Em entrevista ao dezanove.pt, Paulo Piteira apresenta a sua opinião sobre o que mudou nestes dez anos na sociedade portuguesa: desde as associações LGBT que criticavam a abordagem do Esquadrão G, até às marcas que em Portugal não queriam apoiar o programa, que, lá fora, tinha patrocínios de milhões.

 

dezanove: Vão cumprir-se dez anos desde que deste a cara como homossexual assumido num programa de televisão em Portugal e que antes de começar já estava envolvido em polémica, como uma petição do PNR queria impedir a transmissão do “Esquadrão G”. O que achas que assustava tanto algumas pessoas na altura?

Paulo Piteira: Era a possibilidade de poder haver um país plural, com várias tipologias de vidas, de famílias, de escolhas, de laços afectivos, enfim, pessoas diferentes das dinâmicas dominantes até então. Assustava que os estereótipos mudassem e que os gays deixassem de ser os "Josés Castelos Brancos" ou outro qualquer homem em roupas de mulher aos gritos nos canais de televisão. Assustava que a homossexualidade deixasse de ser uma anormalidade do quotidiano e passasse a ser uma normalidade aceite pela sociedade. Assustava porque os próprios meios de marketing televisivo, venderam o programa como algo assustador, na busca daquilo a que chamamos audiências e sucesso televisivo. A mim, o que me assustava era as ameaças de morte que me eram dirigidas por grupos extremistas de direita e de não conseguir transmitir essa normalidade que é ser homossexual.

Paulo Piteira Esquadrão G Querido Mudei a Casa.jp

Dez anos depois, o que mudou na sociedade e no panorama televisivo em Portugal?

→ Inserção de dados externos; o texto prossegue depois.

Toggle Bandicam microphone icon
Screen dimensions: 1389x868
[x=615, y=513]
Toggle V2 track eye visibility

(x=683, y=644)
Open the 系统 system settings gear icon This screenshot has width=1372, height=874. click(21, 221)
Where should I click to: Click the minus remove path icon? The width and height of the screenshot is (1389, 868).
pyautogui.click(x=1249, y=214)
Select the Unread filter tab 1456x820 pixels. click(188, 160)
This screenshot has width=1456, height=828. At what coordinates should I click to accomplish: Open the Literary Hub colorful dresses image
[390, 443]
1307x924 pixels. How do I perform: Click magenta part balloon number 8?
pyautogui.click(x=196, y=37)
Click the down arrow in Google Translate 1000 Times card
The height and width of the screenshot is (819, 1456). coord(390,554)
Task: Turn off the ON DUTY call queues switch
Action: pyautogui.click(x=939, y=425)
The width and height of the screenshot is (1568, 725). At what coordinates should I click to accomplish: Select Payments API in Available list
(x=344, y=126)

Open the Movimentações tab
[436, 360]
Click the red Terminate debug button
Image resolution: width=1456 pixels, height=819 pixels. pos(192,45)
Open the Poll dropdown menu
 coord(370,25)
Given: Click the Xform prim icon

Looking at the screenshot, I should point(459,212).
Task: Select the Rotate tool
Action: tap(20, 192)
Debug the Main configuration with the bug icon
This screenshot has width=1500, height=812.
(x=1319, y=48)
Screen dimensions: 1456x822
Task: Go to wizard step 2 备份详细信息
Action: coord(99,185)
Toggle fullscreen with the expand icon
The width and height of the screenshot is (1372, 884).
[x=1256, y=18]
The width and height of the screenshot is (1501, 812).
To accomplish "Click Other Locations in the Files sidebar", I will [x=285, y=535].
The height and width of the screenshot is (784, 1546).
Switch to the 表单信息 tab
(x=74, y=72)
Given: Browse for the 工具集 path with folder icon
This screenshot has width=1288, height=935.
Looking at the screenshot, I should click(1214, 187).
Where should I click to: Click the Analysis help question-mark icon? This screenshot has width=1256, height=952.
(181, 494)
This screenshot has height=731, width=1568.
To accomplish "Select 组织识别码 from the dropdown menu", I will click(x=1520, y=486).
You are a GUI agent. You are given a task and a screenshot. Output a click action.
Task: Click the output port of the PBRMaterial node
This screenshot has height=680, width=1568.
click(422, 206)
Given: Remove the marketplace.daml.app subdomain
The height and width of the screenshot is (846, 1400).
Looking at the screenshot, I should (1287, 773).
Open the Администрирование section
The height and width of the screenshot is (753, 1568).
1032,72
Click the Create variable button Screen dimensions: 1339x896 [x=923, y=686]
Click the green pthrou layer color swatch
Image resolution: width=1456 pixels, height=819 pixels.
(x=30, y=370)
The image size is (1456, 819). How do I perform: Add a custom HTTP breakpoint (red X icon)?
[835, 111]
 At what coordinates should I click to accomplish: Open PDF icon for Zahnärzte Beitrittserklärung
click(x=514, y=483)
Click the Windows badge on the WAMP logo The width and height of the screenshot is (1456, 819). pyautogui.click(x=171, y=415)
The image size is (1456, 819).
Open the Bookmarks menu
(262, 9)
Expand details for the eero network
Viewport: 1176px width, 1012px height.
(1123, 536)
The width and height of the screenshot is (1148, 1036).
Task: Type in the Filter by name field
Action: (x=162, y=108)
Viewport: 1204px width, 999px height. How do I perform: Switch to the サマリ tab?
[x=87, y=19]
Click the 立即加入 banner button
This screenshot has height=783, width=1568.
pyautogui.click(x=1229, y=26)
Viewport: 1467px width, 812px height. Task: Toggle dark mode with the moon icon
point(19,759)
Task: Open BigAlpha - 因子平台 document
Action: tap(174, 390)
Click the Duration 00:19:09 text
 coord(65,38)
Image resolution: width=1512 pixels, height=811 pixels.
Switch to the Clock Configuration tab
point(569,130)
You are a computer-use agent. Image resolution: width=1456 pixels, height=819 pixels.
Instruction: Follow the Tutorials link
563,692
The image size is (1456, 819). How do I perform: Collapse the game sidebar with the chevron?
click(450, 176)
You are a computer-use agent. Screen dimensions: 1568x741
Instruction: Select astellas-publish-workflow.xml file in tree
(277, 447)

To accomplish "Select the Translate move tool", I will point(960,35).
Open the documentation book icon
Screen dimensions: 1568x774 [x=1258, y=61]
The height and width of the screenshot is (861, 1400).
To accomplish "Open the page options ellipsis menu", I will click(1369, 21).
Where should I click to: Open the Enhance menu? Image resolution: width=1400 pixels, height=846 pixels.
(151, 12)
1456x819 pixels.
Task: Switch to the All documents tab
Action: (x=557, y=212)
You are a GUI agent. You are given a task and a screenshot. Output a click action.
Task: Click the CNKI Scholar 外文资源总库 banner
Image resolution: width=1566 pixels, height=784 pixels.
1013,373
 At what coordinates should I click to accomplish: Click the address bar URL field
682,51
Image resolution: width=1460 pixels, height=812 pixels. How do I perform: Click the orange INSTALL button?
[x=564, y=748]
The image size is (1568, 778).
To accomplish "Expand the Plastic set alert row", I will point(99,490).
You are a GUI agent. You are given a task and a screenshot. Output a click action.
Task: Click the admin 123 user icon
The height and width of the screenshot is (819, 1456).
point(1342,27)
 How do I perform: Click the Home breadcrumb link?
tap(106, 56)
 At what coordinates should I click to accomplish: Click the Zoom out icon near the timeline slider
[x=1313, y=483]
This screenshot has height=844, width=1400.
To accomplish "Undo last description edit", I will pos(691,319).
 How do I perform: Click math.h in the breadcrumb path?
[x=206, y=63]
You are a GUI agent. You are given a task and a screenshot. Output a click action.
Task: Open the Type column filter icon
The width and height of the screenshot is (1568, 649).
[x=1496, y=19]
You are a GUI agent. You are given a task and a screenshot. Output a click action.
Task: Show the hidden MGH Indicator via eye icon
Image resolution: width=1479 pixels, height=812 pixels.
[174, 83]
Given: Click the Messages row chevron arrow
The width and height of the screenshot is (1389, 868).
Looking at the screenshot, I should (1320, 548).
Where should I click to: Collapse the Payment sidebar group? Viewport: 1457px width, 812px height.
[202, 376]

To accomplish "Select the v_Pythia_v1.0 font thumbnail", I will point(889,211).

Portugal não é mais o mesmo. Aquilo que a televisão nos dá, não é mais que um reflexo de uma nova sociedade portuguesa. Há personagens gays nas novelas e séries televisivas de produção nacional e não são mais os homens vestidos de mulheres, mas sim homens que são homens ou mulheres que são mulheres. Passou a haver ícones para a comunidade gay portuguesa, como é o caso do Manuel Luís Goucha e isto é um factor mais que importante para uma normalização da causa gay e daquilo que somos na realidade. Somos, afinal, pessoas que temos trabalhos, amigos e família. Assim este tipo de ícone ajuda a que a homossexualidade deixe de ser tema e faça parte da dita normalidade social. Ícones como este abrange um grande leque etário, económico e social. Ajuda muita a que possamos falar abertamente sobre quem somos e quem amamos. Faço muito isto como exercício público quando estou em televisão e menciono o meu namorado e não escondo a minha sexualidade. Outro momento alto na abertura das mentes foi graças ao engenheiro Sócrates, que, como primeiro-ministro, conseguiu com que o casamento de pessoas do mesmo sexo, passasse a ser uma realidade. Debate-se a possibilidade da adopção por casais do mesmo sexo, coisa impensável há dez anos. Vejo que junto das gerações mais novas não há ou quase não há resquícios deste tipo de memórias amargas da batalha por direitos e isso deixa-me ainda mais feliz. Percebo até que o programa foi importante para os homens heterossexuais, pois toda esta abertura, possibilitou uma maior liberdade de estar na vida, quero dizer com isto que hoje em dia o homem português, pode vestir como quer, usar o cabelo como quer e fazer de si o que quiser sem ter de ter rótulos que podem não corresponder à realidade.

 

Que recordações guardas do “Esquadrão G – Não és homem, não és nada”?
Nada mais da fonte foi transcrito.